Don't forget the finger bowls when you serve these sticky ribs that are dripping with Mexican flavours. The peppery radish salad beautifully balances the sweetness of the ribs.

  • 20 mins preparation
  • 1 hr 45 mins cooking
  • Serves 6
  • Print


  • 1/4 head cabbage, thinly sliced
  • 1 bunch baby radishes, thinly sliced
  • 1/2 cup small coriander sprigs
  • 2 tablespoon lime juice
Mexican beef short ribs
  • 2 tablespoon olive oil
  • 2 long green chillies, seeded, finely chopped
  • 3 cloves garlic, finely chopped
  • 1 teaspoon ground cumin
  • 1 teaspoon ground coriander
  • 1/2 teaspoon ground allspice
  • 1 kilogram beef short ribs on the bone, cut into sections
  • 3 cup chicken stock
  • 400 gram can diced tomatoes
  • 1 tablespoon brown sugar
  • 1 tablespoon red wine vinegar
  • 1 tablespoon lime juice, plus wedges, to serve


  • 1
    Combine all ingredients in a bowl.
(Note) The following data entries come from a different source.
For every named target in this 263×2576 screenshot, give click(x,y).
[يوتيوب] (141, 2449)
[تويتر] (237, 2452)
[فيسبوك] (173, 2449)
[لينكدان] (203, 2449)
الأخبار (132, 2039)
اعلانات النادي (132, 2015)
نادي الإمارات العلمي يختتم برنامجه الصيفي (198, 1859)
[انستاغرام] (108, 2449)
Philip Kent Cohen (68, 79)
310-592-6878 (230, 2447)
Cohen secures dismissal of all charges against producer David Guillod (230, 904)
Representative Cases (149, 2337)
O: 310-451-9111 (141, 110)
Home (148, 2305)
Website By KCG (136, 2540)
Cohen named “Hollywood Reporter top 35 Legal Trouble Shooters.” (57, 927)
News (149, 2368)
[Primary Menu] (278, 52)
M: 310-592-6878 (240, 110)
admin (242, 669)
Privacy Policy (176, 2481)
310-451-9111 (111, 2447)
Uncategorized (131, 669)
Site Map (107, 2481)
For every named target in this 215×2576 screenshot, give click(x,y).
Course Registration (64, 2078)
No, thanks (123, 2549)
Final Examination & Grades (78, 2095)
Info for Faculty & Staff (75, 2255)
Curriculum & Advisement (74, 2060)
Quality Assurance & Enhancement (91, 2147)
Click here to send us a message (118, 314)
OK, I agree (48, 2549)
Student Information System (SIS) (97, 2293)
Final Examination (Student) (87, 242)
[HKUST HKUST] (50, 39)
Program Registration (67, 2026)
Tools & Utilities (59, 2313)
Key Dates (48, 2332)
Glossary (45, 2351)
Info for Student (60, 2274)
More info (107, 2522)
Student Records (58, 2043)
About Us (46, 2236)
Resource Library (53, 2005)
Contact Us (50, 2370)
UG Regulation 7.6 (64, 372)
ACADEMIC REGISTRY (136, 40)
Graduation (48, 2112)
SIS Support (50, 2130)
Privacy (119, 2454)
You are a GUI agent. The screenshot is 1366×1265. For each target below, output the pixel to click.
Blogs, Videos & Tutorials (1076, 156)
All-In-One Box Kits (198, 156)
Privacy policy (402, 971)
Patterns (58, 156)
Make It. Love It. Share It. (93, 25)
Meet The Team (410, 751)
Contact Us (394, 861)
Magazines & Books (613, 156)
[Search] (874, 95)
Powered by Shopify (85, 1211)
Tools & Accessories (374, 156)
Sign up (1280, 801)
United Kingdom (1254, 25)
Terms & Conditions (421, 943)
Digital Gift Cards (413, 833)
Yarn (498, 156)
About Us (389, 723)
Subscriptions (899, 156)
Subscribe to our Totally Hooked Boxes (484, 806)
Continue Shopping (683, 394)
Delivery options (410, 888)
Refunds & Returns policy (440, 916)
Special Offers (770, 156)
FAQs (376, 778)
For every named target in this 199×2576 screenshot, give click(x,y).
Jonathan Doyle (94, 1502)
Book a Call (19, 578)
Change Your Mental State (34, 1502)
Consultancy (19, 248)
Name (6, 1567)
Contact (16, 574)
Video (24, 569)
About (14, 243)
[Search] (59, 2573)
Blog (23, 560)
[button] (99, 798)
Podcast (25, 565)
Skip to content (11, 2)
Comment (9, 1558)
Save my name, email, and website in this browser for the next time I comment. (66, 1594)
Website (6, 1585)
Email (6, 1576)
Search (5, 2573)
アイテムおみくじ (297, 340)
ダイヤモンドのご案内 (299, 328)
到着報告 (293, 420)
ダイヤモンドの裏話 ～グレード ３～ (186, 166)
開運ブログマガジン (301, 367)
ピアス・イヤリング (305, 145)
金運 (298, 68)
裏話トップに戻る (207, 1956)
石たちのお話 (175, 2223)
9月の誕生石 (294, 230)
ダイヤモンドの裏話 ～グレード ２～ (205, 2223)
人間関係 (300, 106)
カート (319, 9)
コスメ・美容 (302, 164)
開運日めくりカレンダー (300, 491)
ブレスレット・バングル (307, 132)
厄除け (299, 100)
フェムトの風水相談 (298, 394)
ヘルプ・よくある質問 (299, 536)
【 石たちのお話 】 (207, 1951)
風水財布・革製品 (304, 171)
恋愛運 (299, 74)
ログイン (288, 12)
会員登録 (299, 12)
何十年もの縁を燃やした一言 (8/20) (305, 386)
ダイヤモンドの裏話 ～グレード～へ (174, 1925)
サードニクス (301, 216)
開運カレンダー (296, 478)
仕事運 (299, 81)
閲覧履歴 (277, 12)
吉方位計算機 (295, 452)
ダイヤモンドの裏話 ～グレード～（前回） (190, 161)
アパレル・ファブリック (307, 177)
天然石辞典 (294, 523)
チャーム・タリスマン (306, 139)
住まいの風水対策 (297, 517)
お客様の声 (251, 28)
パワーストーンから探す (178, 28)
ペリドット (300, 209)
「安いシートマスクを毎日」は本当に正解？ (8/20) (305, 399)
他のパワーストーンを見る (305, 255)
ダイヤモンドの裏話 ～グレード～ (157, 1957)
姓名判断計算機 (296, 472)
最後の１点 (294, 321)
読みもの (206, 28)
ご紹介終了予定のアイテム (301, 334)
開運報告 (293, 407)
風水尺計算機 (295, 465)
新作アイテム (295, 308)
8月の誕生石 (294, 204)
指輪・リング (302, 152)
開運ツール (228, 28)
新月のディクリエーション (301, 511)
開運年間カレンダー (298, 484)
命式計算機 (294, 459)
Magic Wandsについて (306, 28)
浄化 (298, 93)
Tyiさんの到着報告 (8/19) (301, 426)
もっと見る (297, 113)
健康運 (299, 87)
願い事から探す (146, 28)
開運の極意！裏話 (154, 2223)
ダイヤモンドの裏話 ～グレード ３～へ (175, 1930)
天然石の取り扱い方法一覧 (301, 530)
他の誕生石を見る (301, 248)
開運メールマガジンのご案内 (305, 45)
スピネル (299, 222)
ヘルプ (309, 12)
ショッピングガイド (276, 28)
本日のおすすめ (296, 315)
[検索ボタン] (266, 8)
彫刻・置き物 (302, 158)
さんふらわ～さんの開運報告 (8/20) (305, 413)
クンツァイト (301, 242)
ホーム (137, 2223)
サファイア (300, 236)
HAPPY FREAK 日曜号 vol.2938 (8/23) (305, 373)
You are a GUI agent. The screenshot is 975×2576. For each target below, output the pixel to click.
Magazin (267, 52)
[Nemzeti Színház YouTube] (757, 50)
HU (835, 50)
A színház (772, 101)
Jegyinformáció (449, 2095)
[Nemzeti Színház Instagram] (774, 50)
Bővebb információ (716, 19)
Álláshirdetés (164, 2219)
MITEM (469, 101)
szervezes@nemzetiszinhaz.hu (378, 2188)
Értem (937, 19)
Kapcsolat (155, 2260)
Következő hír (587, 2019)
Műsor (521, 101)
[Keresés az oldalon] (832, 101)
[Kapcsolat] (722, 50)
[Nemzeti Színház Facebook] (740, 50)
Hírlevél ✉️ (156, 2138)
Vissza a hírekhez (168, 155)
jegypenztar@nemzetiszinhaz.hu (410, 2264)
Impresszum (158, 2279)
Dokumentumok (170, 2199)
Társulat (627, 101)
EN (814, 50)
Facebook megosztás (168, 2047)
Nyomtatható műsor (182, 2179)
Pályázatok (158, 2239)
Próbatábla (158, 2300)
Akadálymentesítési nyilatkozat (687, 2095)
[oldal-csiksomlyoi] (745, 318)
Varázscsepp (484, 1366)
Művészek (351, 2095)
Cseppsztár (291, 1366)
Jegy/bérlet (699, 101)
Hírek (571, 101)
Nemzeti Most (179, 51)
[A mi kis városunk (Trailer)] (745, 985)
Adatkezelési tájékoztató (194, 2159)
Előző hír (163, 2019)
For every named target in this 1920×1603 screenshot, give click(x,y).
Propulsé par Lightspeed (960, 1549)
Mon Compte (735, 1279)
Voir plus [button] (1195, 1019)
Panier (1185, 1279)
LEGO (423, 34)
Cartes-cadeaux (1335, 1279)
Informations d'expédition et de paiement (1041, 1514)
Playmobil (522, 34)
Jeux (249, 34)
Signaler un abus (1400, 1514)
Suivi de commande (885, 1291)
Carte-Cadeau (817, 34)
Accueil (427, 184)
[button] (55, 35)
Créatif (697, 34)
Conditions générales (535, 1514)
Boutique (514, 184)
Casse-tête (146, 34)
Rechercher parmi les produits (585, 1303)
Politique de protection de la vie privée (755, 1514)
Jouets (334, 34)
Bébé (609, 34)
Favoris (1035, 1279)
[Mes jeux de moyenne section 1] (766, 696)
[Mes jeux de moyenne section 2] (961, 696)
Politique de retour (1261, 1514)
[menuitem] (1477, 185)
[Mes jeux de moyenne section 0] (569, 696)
Season to taste. Chill until ready to serve.
Mexican beef short ribs
  • 2
    Heat oil on medium in a large, heavy-based saucepan. Saute chilli, garlic and spices for 1 minute or until fragrant.
  • 3
    Add ribs, stock and tomato. Simmer, covered, for 1 hour.
  • 4
    Preheat oven to 180°C (160°C fan-forced). Using tongs, transfer ribs to a large baking pan.
  • 5
    Add sugar and vinegar to tomato mixture in saucepan. Bring to the boil on high heat. Cook for 10-15 minutes or until reduced by two-thirds. Pour over ribs.
  • 6
    Bake ribs for 25-30 minutes, turning halfway, until meat is very tender and lightly caramelised. Drain off excess fat.
  • 7
    Separate meat from bones, if you like, and return to sauce. Stir through lime juice. Serve with lime wedges and salad.